→ **Extract to read**
---*---

Prom Night (1980)
The original Prom Night is a perplexing film. While it’s undoubtedly a slasher institution and boasts some of the genre’s more memorable moments, it’s never quite clicked for me personally*. Bits and pieces of it—like that gnarly, mean-as-hell opening scene where a kid plummets to her death—certainly leave a mark, but it has trouble sustaining even that kind of low-brow intrigue throughout much of the film. Despite having so much going for it, including Jamie Lee Curtis, Leslie Nielsen, and tons of disco, Prom Night is kind of a weird snooze. It’s perhaps interesting as a slasher artifact, as it almost feels like watching the genre find its way right there before your eyes. After Halloween forcefully blew the door wide open, Prom Night hesitantly stepped into the void in an attempt to figure out where to go next. Its answer was to essentially ape bits of Carpenter’s film (there’s an entire subplot dedicated to an escaped mental patient that turns to be an elaborate fake-out), liberally borrow from Carrie, and up the gore quotient in the service of a rote whodunit narrative.
But here’s the thing: save for that opening sequence and a climactic decapitation, none of that gore is especially memorable, nor are just about any of the characters. Sure, it’s neat seeing Nielsen playing a suspect in a slasher, but I can barely remember anything he actually does, even though I’ve seen Prom Night multiple times. Curtis doesn’t exactly recycle her turn as Laurie Strode, but there’s a reason she’ll always be remembered for Halloween instead of this. The body count is eventually ample, but it takes nearly an hour for the corpses to pile up, meaning the film essentially strands you with a bunch of nondescript characters. Simply put, Prom Night just isn’t nearly as fun as it seems like it should be, especially since director Paul Lynch would go on to helm Humongous, which at least indulged the slasher genre for all its schlocky potential. Prom Night, on the other hand, reveals the genre’s embryonic possibilities, as later slashers (including its own sequels) would take its various threads and spin them into more assured, memorable efforts.
*I will say that finally seeing it on a quality release gave it a better chance to finally do so—if you’ve never seen Prom Night at all, go for Synapse’s Blu-ray, which is far and away the film’s best home video presentation.
Prom Night (2008)

---*---

→ **Supplied information**
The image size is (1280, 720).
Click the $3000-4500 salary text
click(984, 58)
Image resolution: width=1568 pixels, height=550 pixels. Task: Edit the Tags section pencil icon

---*---

→ **What you are asked to do**
Continue the review of the Prom Night films from where it stops, writing the section under its last heading.

→ **Reply to the task**
Not among those ranks of slashers that improved upon the Prom Night formula was this 2008 redux. Released at the height (or nadir, depending on how you look at it) of Hollywood’s horror remake craze, it didn’t exactly arrive without credentials. Boasting the participation of screenwriter J.S. Cardone (The Slayer, Wicked Little Things), Prom Night was in a fine position to be a remake that should improve upon the original. And to Cardone’s credit, he didn’t just set out to recreate the first film, as this Prom Night only shares a title and a minor plot point with the film that inspired it. Unfortunately, it commits to the lamest possible take on that subplot and does so hastily: within the first ten minutes, we learn that scumbag teacher Richard Fenton once harbored an obsession with his student, Donna Keppel; when she wouldn’t return his affections, he murdered her entire family. Now, three years later, he’s escaped a sanitarium and is set to finish the job by ruining Donna’s prom night in bloody fashion.
That’s the entire story, and while slashers obviously don’t thrive on complex plots, this one is so thin that it requires something to help compensate for it, whether it be memorable characters, skillful direction, or loads of gore. Remarkably, Prom Night whiffs on all three: the characters range from lame to utterly annoying, it’s directed with all the flair of a new employee’s orientation video, and the gore is largely non-existent (even in its “unrated” form). There’s pretty much no reason to ever watch this movie unless you have a particular fondness for late-aughts pop music or just really love sleek, soulless cash-ins. One might argue that it might be interesting to see Idris Elba, but even he’s saddled with playing a clueless detective leading one of the most incompetent police forces ever put on screen.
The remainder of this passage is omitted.